→ BRIEF
Find every line in the items below that contains the word "Task" and copy each of those lines.

→ DATA RECORDS
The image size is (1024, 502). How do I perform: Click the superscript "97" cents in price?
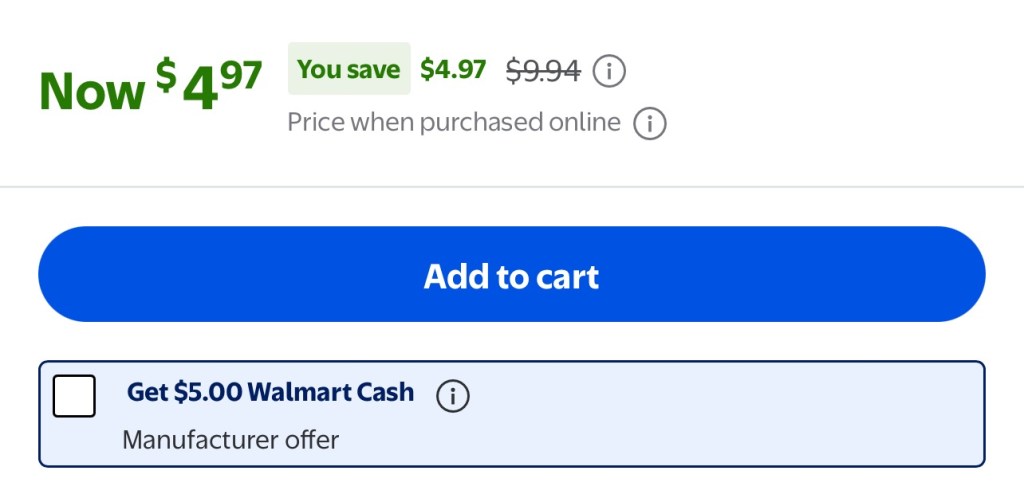(x=241, y=74)
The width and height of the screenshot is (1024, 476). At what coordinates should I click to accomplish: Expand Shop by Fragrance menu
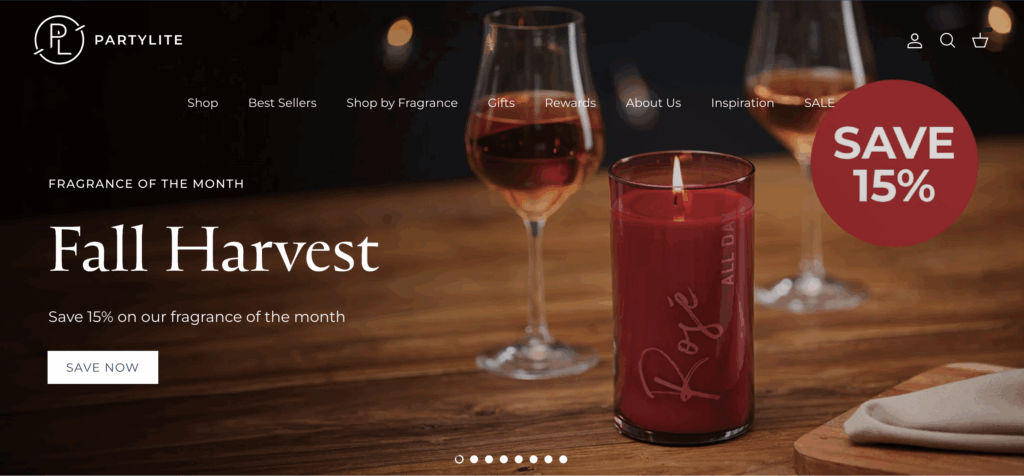(402, 103)
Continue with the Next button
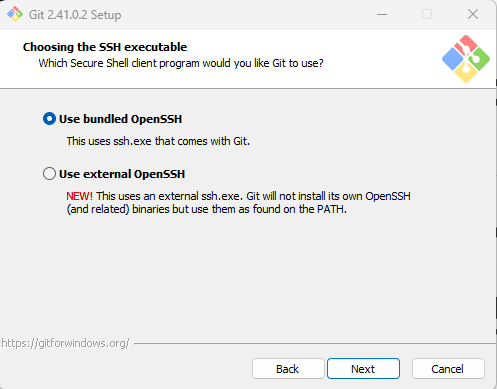The height and width of the screenshot is (389, 497). pos(363,369)
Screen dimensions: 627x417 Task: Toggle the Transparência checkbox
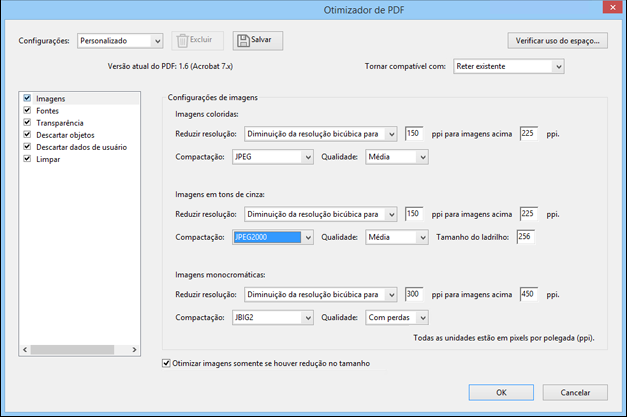(x=28, y=123)

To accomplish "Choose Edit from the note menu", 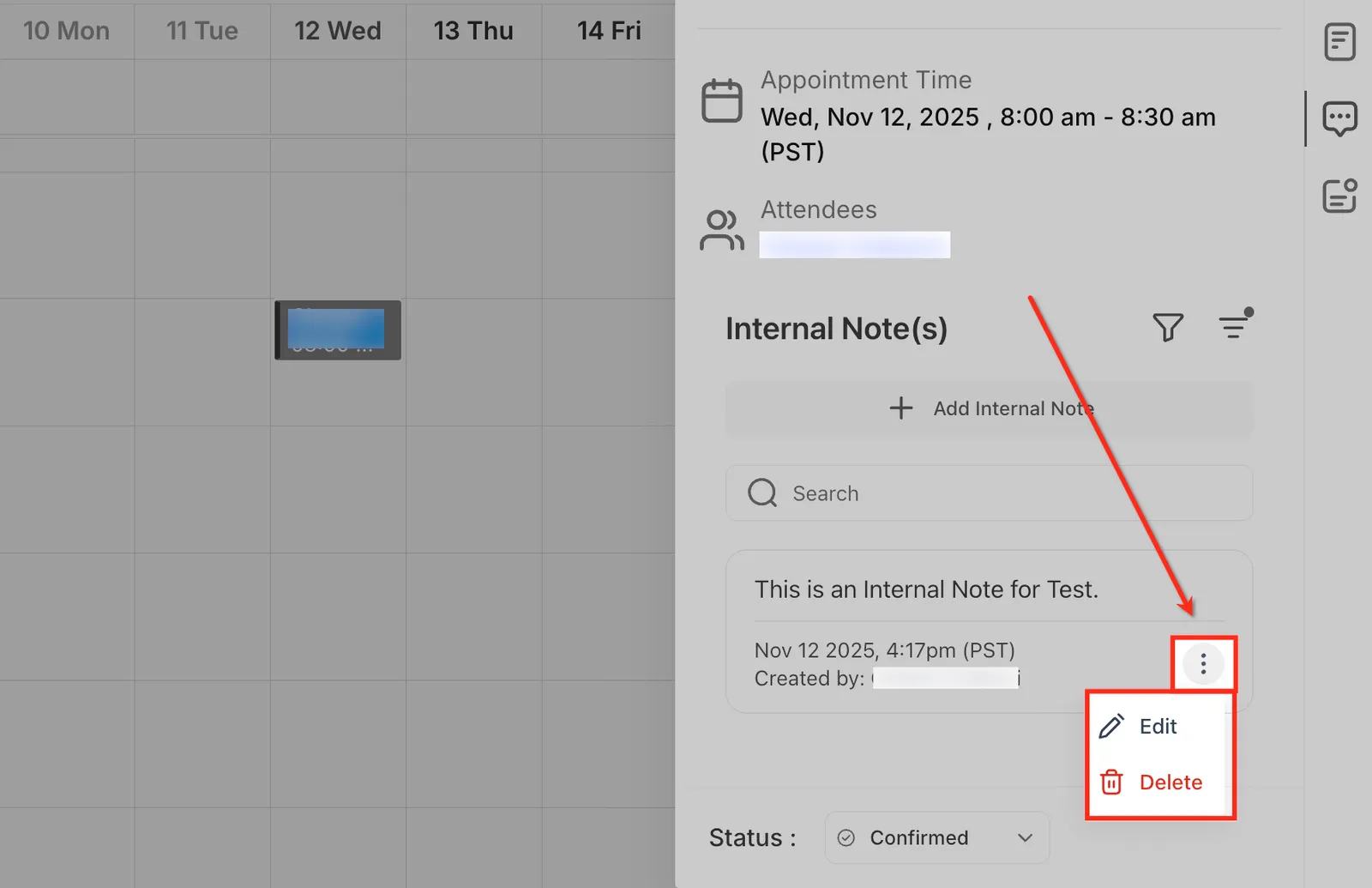I will click(x=1159, y=727).
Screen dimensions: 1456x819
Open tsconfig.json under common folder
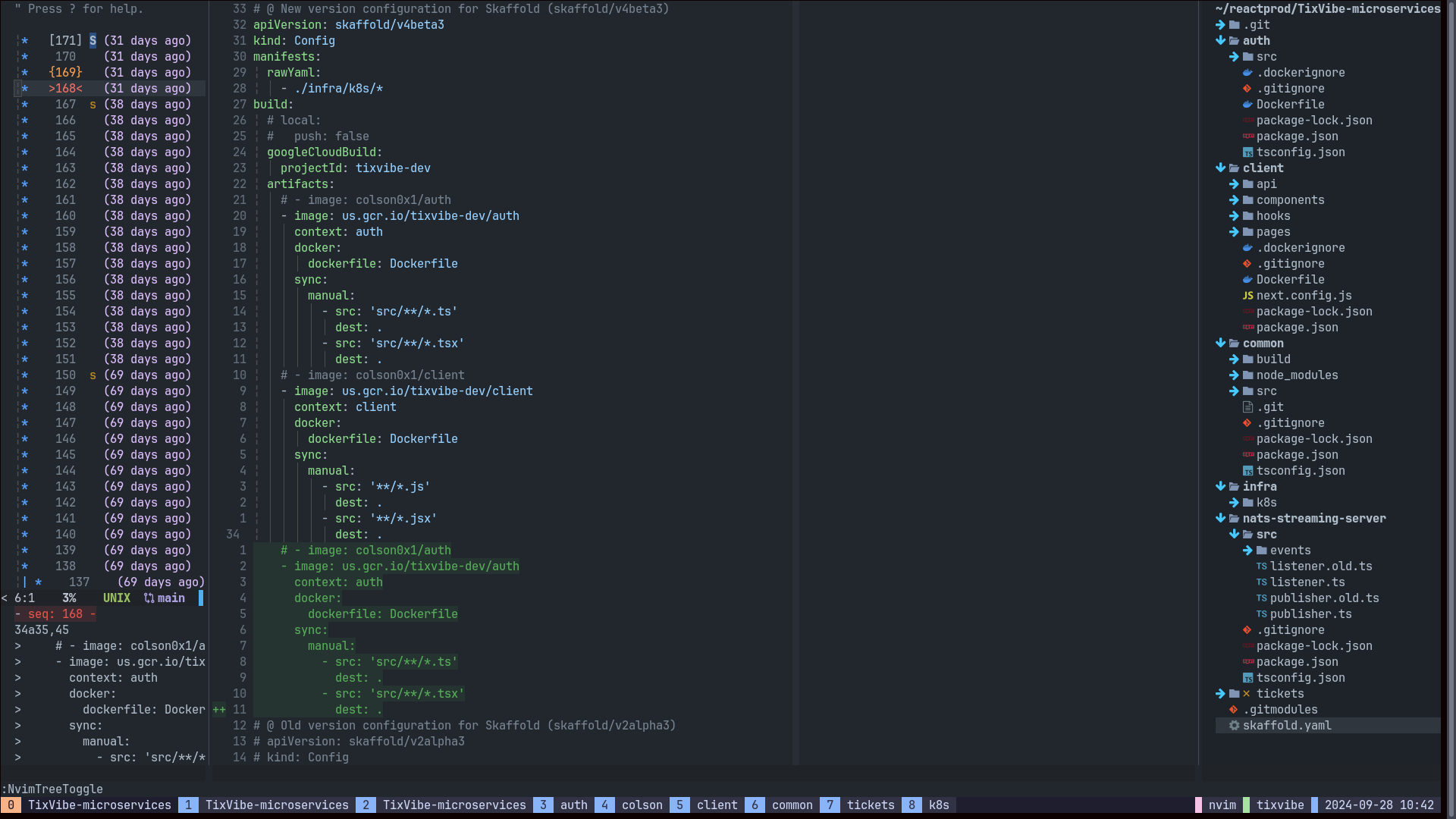pyautogui.click(x=1300, y=471)
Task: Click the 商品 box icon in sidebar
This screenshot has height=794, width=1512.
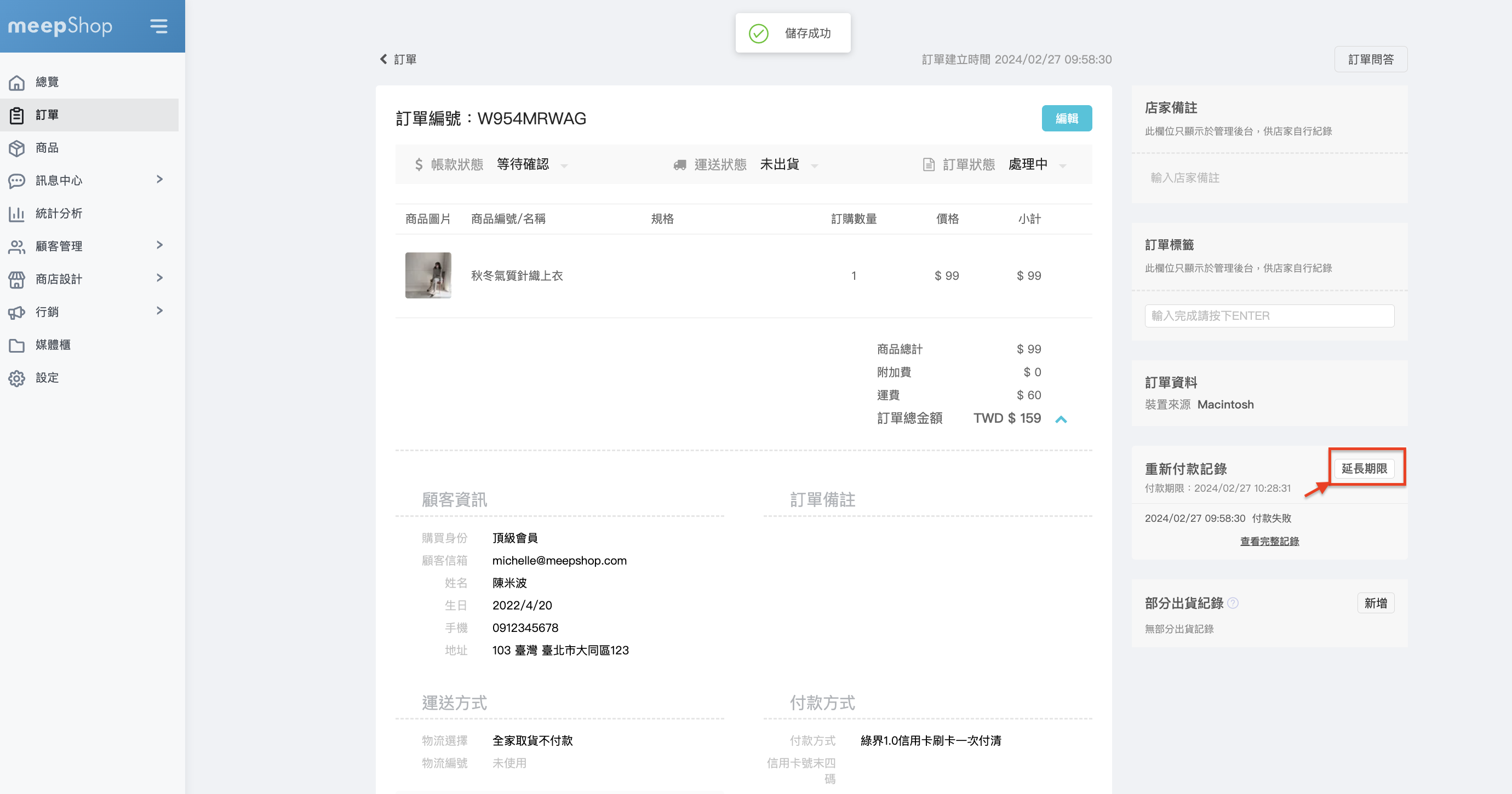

→ REPLY TO THE EXERCISE
Screen dimensions: 627x417 Task: Toggle the Transparência checkbox
Task: Click the 商品 box icon in sidebar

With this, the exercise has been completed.